RECORD EXCERPTS:
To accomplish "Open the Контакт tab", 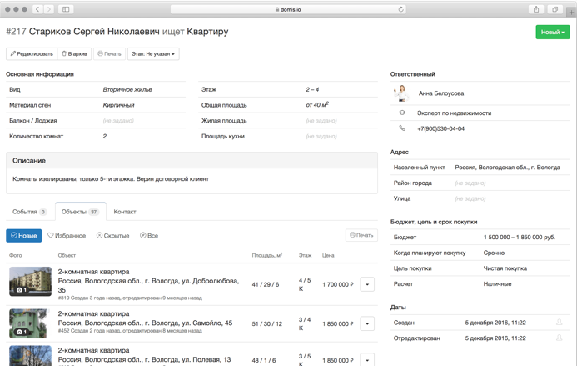I will tap(125, 212).
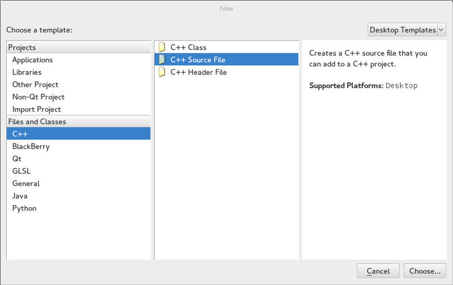453x285 pixels.
Task: Pick the Import Project category
Action: [37, 110]
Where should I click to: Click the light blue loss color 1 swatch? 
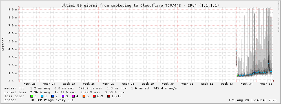pos(42,96)
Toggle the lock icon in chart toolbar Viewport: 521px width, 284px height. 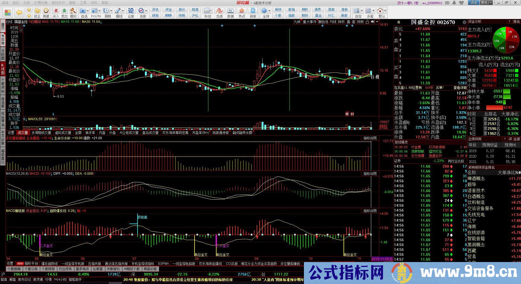click(x=367, y=22)
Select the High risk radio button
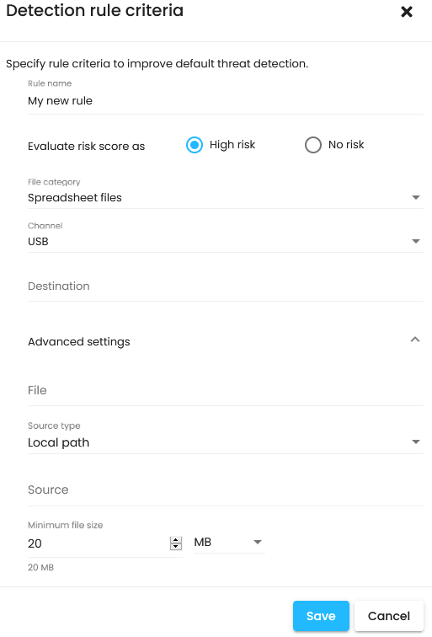The width and height of the screenshot is (432, 637). point(195,145)
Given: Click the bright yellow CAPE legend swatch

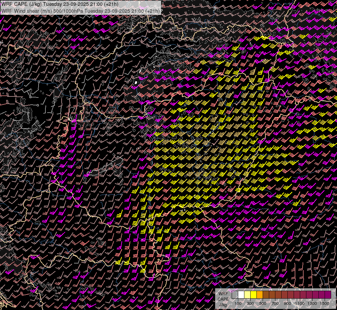Looking at the screenshot, I should [254, 295].
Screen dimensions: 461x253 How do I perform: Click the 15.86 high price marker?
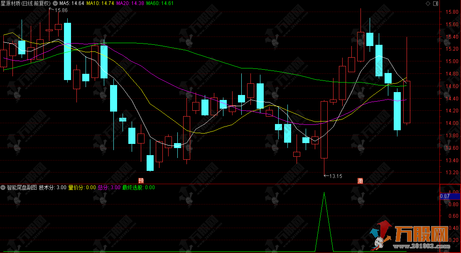pyautogui.click(x=60, y=10)
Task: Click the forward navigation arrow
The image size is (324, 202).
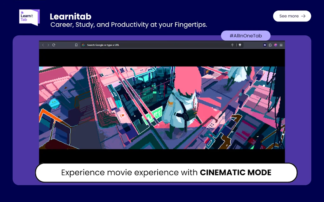Action: pyautogui.click(x=48, y=45)
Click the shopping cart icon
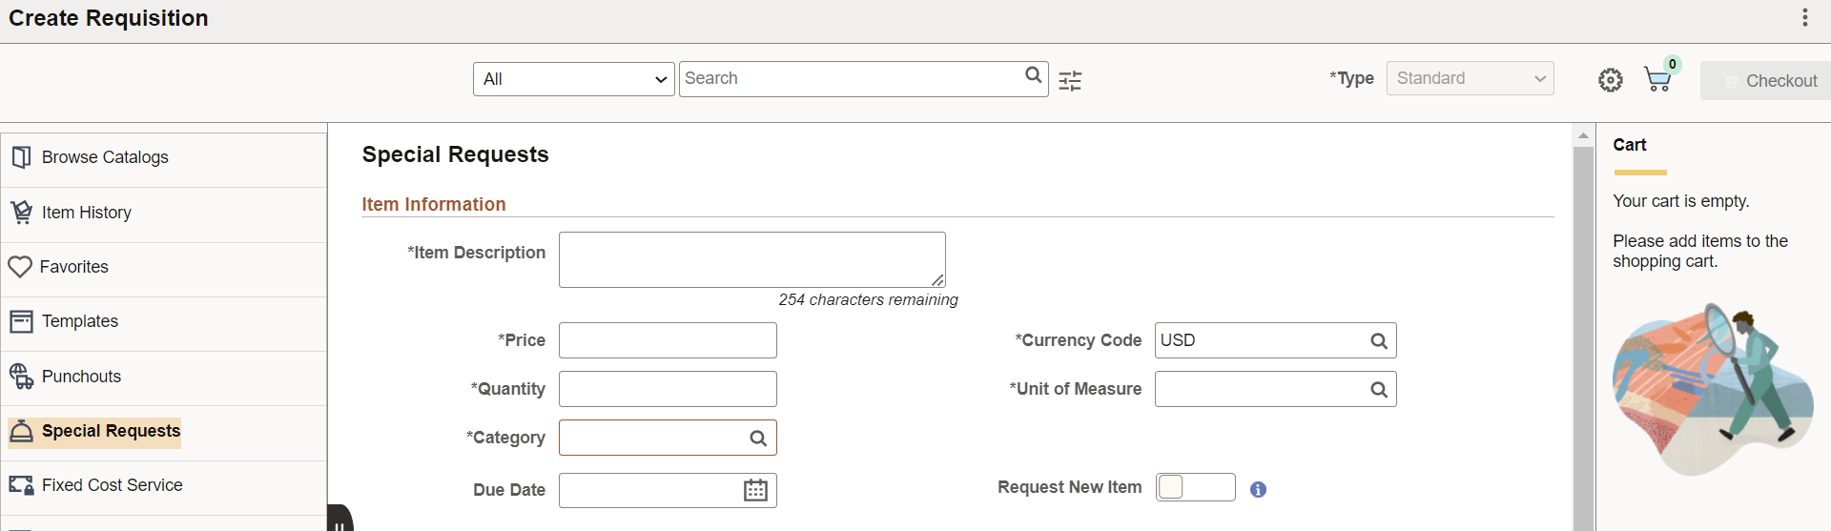 1657,80
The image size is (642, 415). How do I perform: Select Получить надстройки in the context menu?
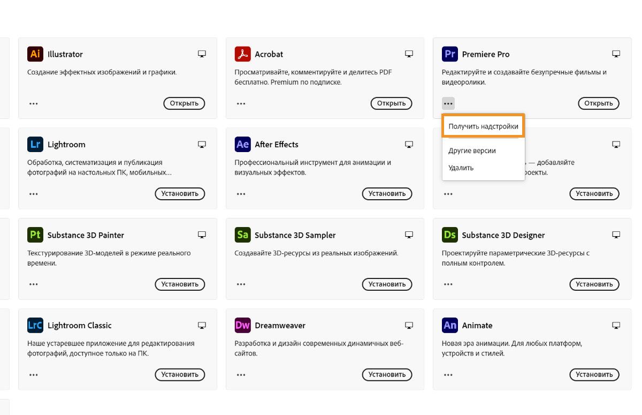click(x=482, y=125)
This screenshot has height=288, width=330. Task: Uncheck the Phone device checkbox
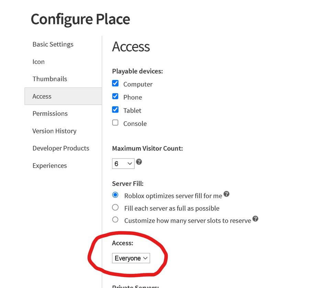116,97
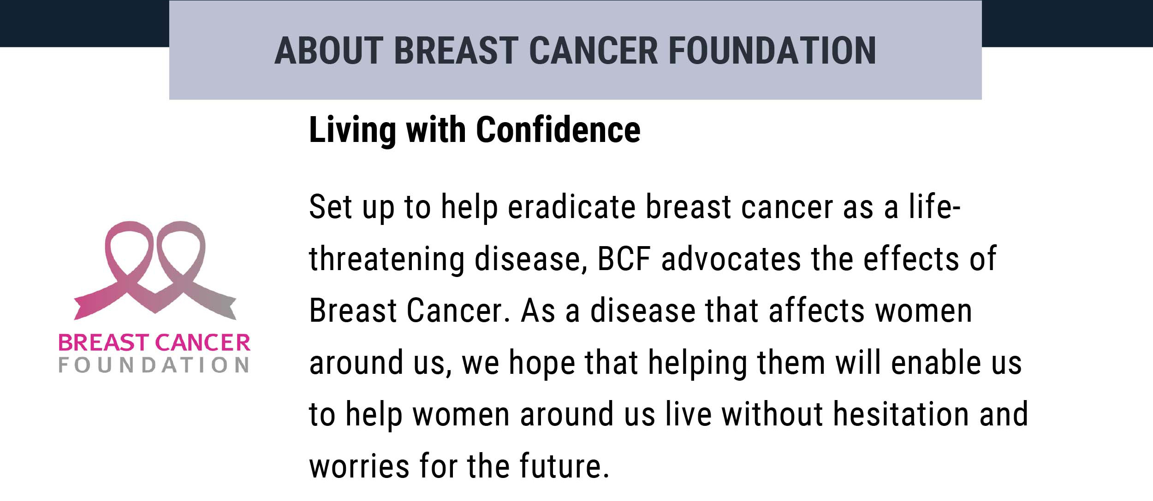Click the word "Confidence" in the subheading

[x=558, y=130]
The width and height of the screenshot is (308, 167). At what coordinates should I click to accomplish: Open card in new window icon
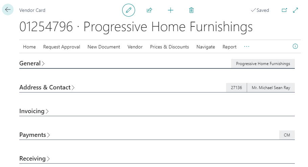284,10
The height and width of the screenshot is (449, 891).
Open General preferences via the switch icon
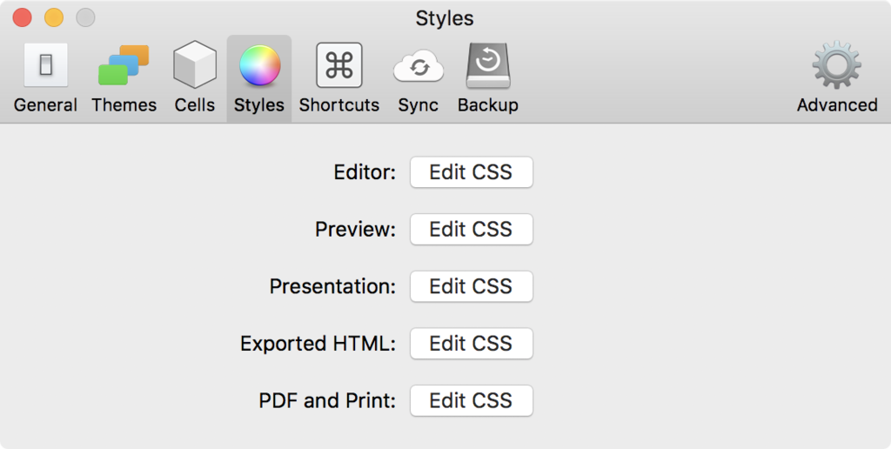point(45,66)
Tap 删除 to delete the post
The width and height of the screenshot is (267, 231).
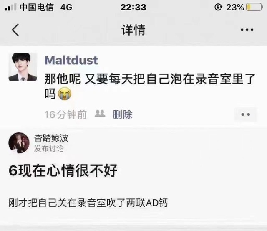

WORK REQUEST: Beginning with the line that contains "Click the shopping cart icon", repeat every remaining line of the data exactly, the last line included, and omit pictures.

ANSWER BOX:
Click the shopping cart icon
 1657,80
The image size is (642, 415). How do I perform: Select Получить надстройки in the context menu?
click(x=482, y=125)
This screenshot has height=288, width=330. Task: Uncheck the Phone device checkbox
116,97
Click the word "Confidence" in the subheading

[x=558, y=130]
The width and height of the screenshot is (308, 167). At what coordinates should I click to accomplish: Open card in new window icon
284,10
The height and width of the screenshot is (449, 891).
Open General preferences via the switch icon
point(45,66)
Tap 删除 to delete the post
The width and height of the screenshot is (267, 231).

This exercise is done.